Hooray for Hollywood! 2

At Asia Times, Christof Lehmann wonders why cultural artifacts with little or no influence, such as the Mohammed cartoons of several years ago and the slanderous YouTube trailer of last week evoke such strong reactions from some corners of the Muslim community.

I think it likely that persons who wish to foment discontent wait for a pretext, then seize it when it come along. It happens in our own Wingnut World; why not in theirs?

But why are others so willing to join them?

Lehmann thinks that the best-known public face of the United States, its “entertainment” industry, has helped prepare the field. A snippet from the article:

Westerners and non-Muslims are seemingly so used to the scapegoating, stereotyping and denigration of Muslims and in particular Arab Muslims in art and entertainment that they don’t realize the degree to which the Western news and entertainment industry, and in particular Hollywood, is depriving an entire people and Muslims from their humanity.

(snip)

(Arab American scholar, D Jack Shaheen–ed.) Shaheen concluded that over 300 movies, more than 25% of all those he studied, vilified Arabs and Muslims in one way or the other, comparing it to World War II Nazi propaganda against the Jewish people. Shaheen argues that both have caused unspeakable human suffering due to the fact that it would be difficult to have a population accept the brutal treatment of an entire people without those people first being deprived of their humanity.

The article goes on to cite specific examples, including Disney’s Alladin (Disney’s Alladin!).

I think there’s something in his theory and will give my own example.

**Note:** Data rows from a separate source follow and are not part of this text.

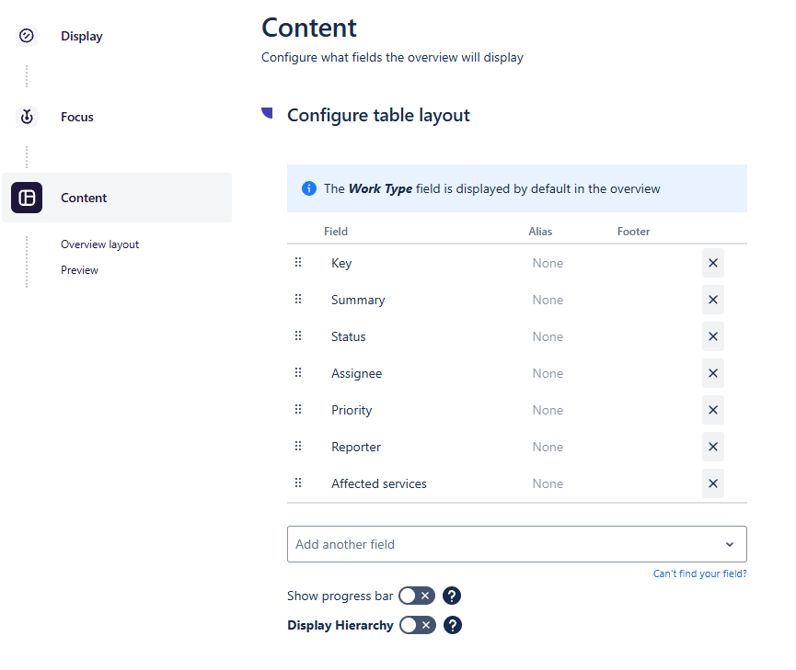Remove the Key field with X
Screen dimensions: 796x670
coord(712,263)
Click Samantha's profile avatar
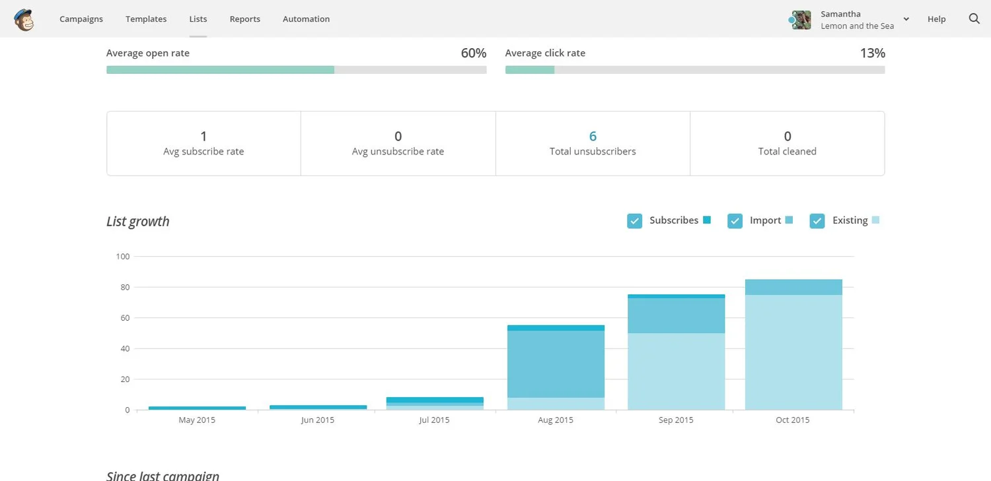 pyautogui.click(x=801, y=20)
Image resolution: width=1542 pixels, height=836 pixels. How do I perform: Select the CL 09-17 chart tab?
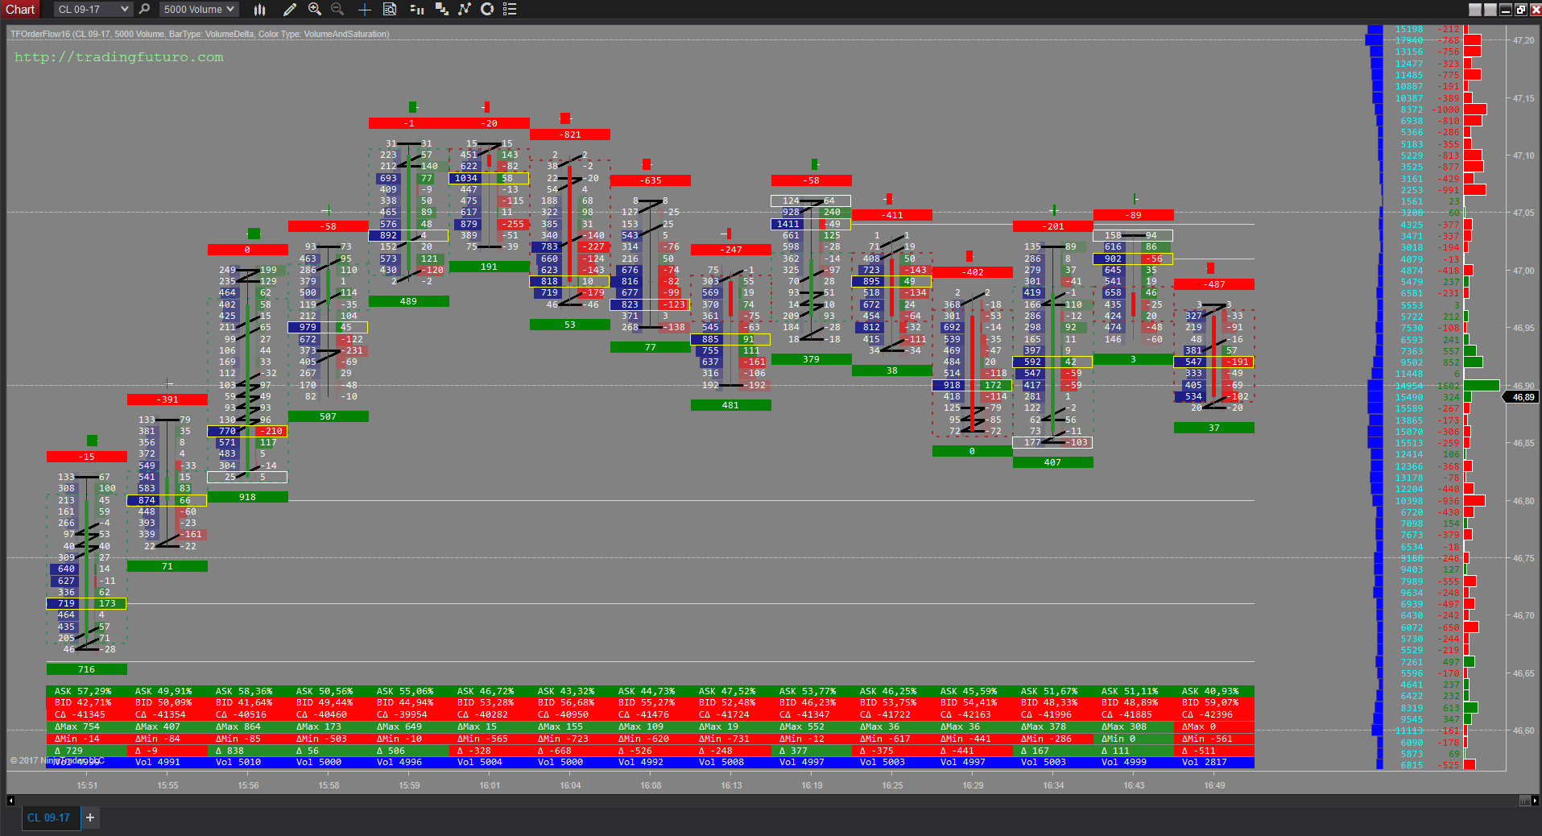coord(48,817)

I’m a mystery buff–not suspense, not “action thrillers,” but mysteries: books, movies, television, OTR. I have long believed that what keeps long-running shows on the air is not the strength of the stories; it is difficult to produce quality scripts on a weekly schedule. (Contrast exceptionally well-written British mysteries, such as Morse and Inspector Lewis–they commonly produce four to eight shows a season, rather than 20 or more.) Rather, the success is in creating characters that the audience enjoys following.

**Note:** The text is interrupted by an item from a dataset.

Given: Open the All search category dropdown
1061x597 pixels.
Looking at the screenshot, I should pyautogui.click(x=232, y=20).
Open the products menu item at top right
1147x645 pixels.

I like the NCIS television show, primarily for the humorous interplay amongst the lead characters (anyone who actually behaved like the character, Tony DiNozzo, would have been disciplined for sexual harassment by the second episode and fired by the fourth). I came to the show in reruns on cable networks sometime during its third or fourth season. and found it enjoyable mental chewing gum.

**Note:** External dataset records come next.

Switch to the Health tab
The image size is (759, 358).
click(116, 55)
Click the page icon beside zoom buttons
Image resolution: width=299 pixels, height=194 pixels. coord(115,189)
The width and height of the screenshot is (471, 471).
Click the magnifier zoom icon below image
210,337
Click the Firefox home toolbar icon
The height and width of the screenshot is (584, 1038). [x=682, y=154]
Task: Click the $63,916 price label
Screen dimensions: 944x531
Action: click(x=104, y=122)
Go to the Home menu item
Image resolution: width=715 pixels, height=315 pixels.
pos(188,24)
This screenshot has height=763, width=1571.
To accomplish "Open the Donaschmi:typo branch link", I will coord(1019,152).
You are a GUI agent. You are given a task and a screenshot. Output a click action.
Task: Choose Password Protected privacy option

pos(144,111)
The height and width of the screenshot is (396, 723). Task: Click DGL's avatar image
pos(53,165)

I quickly learned how to recognize the earlier episodes: They tended to be ones in which the plot involved terrorism of some kind. As time passed and the folly of the Great and Glorious Patriotic War for a Lie in Iraq became more apparent, the percentage of storylines involving “terrorists plots” declined drastically, as the show morphed more and more towards conventional murder mysteries (often straining the pretexts for having a military agency involved in the investigation).

And the “terrorists” were almost always portrayed as brown-skinned men with two-day-old beards and Middle Eastern accents. Common garden variety home-grown terrorists, the Timothy McVeighs of our world, the ones who “look like us” (at least, some of us), the ones who strike our society regularly, need not apply.

And NCIS is mild compared to many movies.

Hollywood, our largest export, has spent the better part of two decades telling us and the rest of the world that Muslims is teh scariest. Just as it can affect our attitudes, it can affect the attitudes of others.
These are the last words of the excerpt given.